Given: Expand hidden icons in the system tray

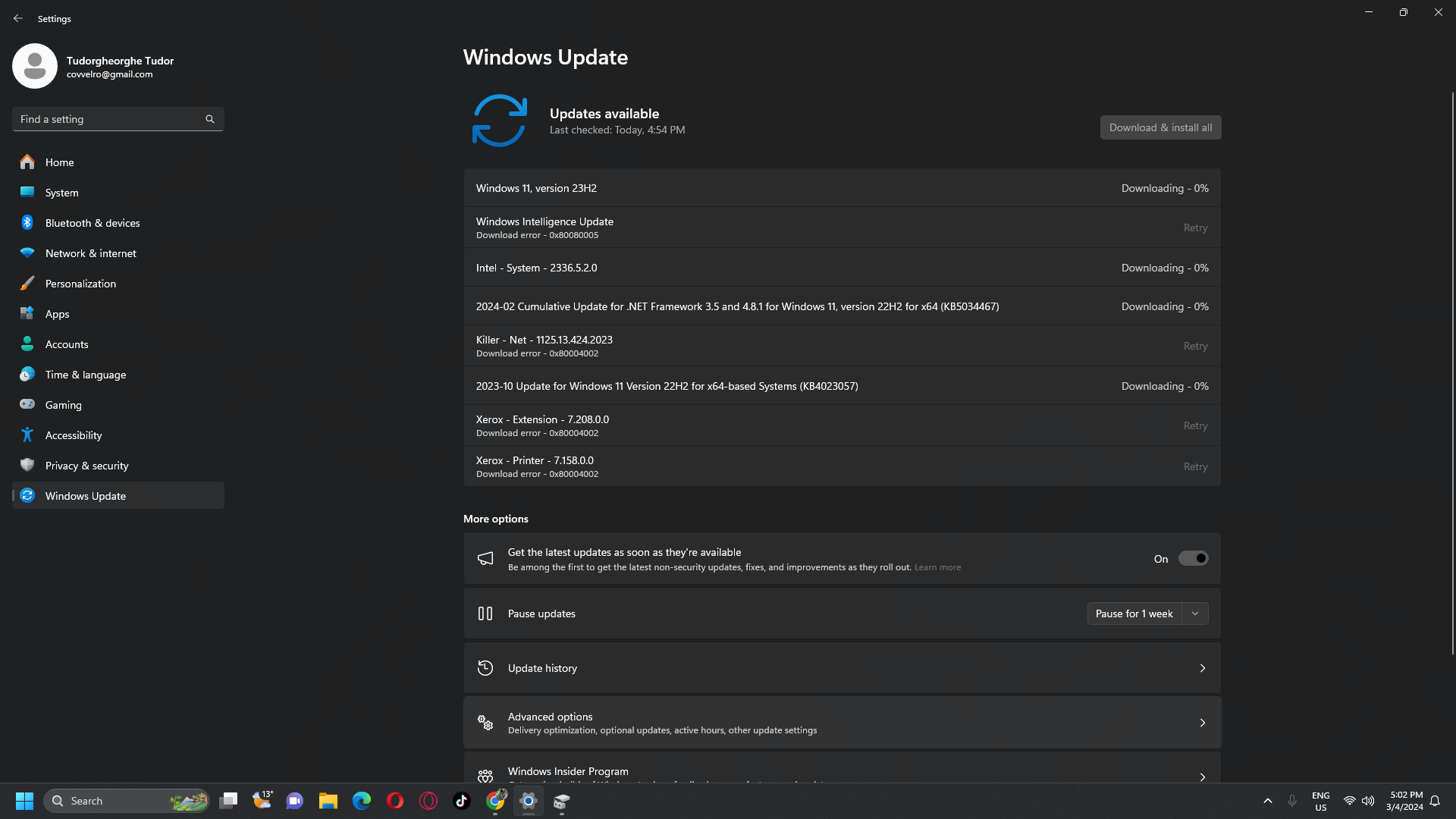Looking at the screenshot, I should (x=1268, y=800).
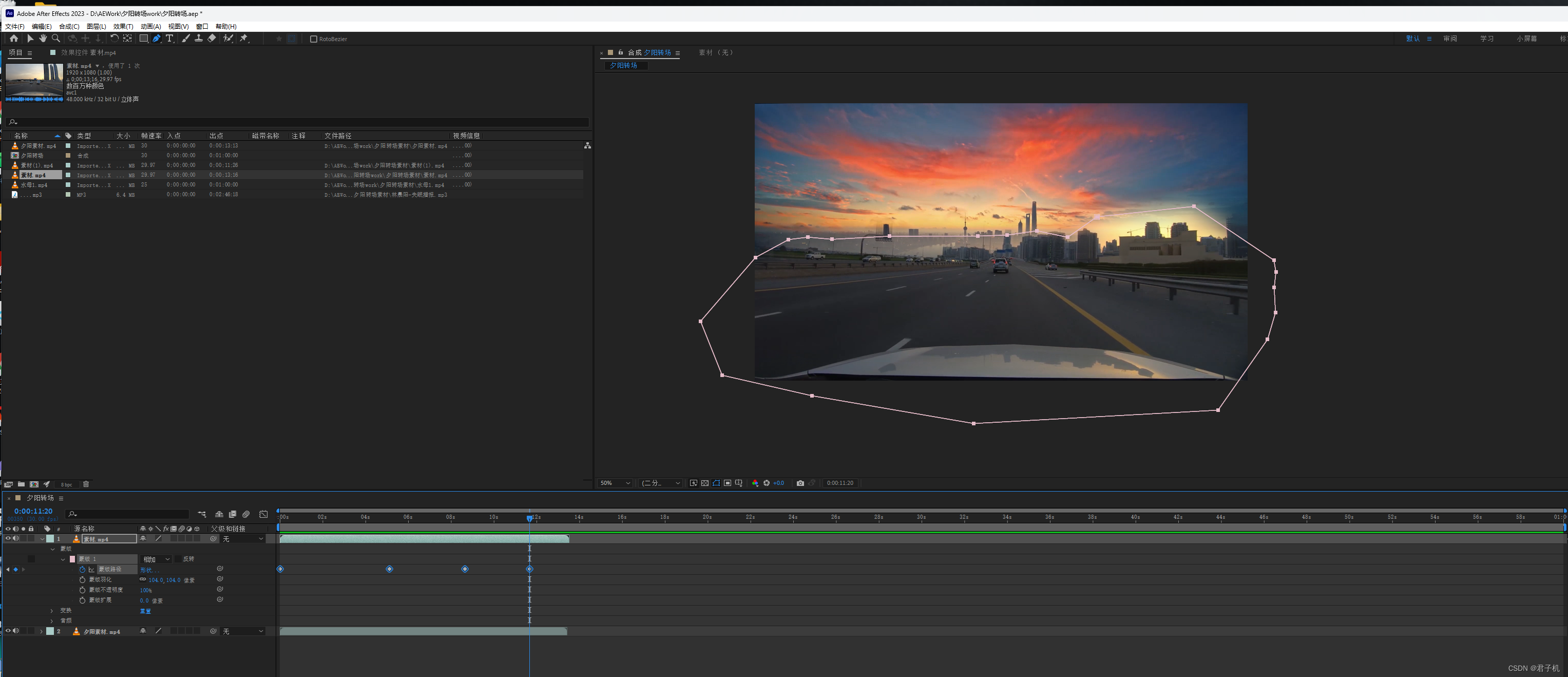Select the Type (T) tool
This screenshot has width=1568, height=677.
coord(169,39)
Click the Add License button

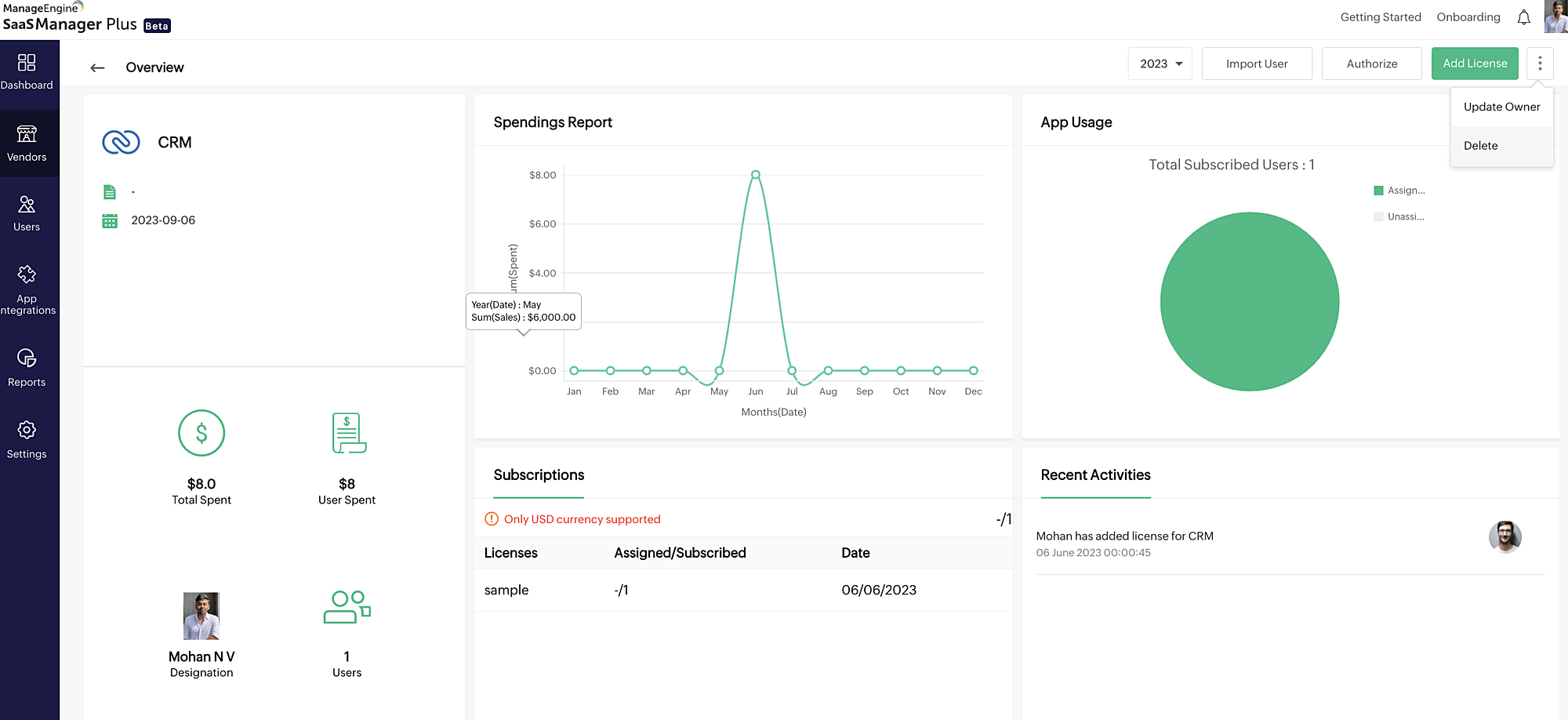1475,63
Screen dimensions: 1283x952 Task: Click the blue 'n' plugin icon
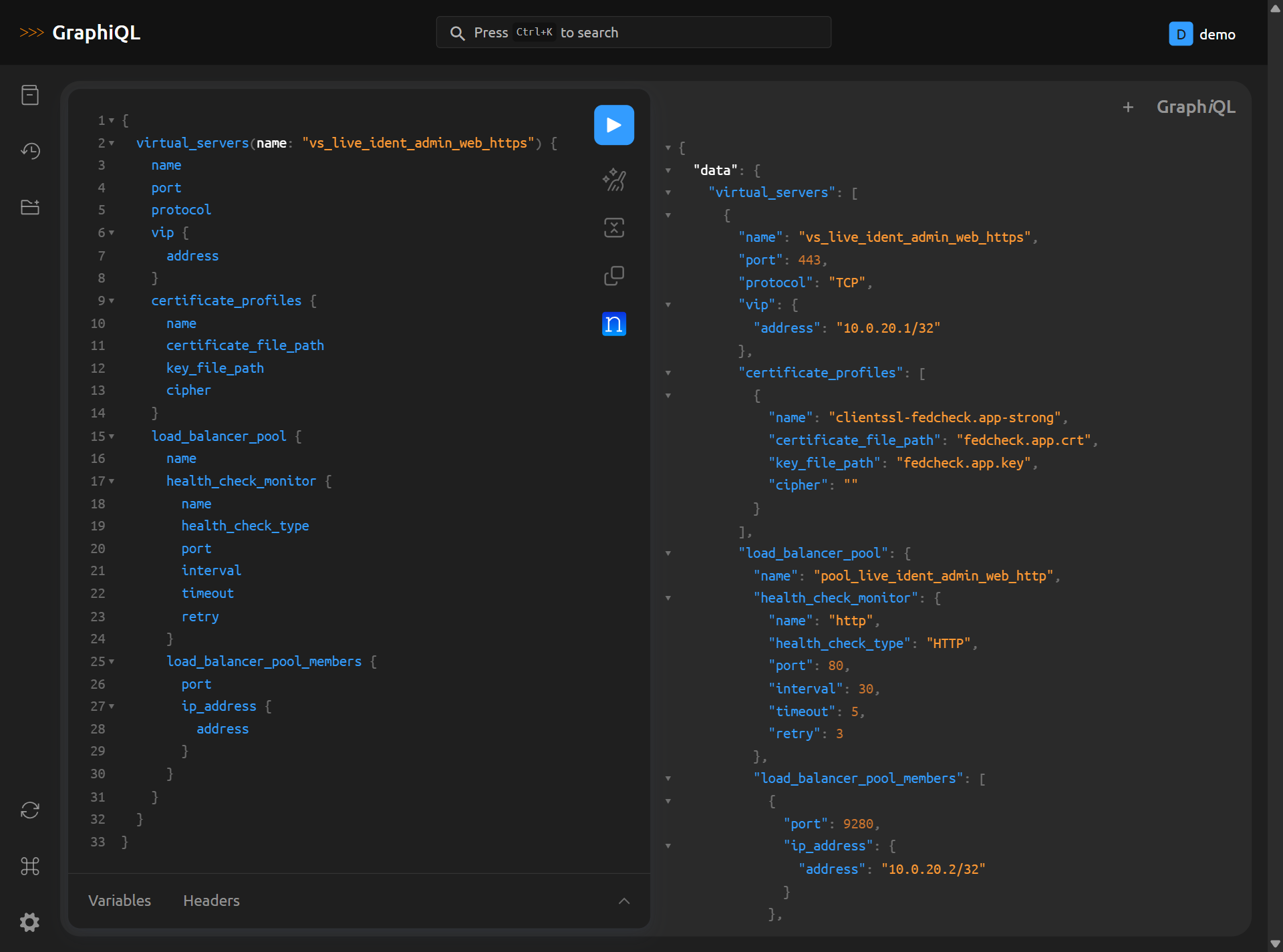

(ABOUT THIS TASK): Transcribe the whole listing exactly. Pictures stay out of your copy.

(RESULT OF THIS EXERCISE):
Given: Expand hidden icons in the system tray

Looking at the screenshot, I should (x=1268, y=800).
Select the Type (T) tool
This screenshot has width=1568, height=677.
coord(169,39)
Click the Add License button

1475,63
Screen dimensions: 1283x952 Task: Click the blue 'n' plugin icon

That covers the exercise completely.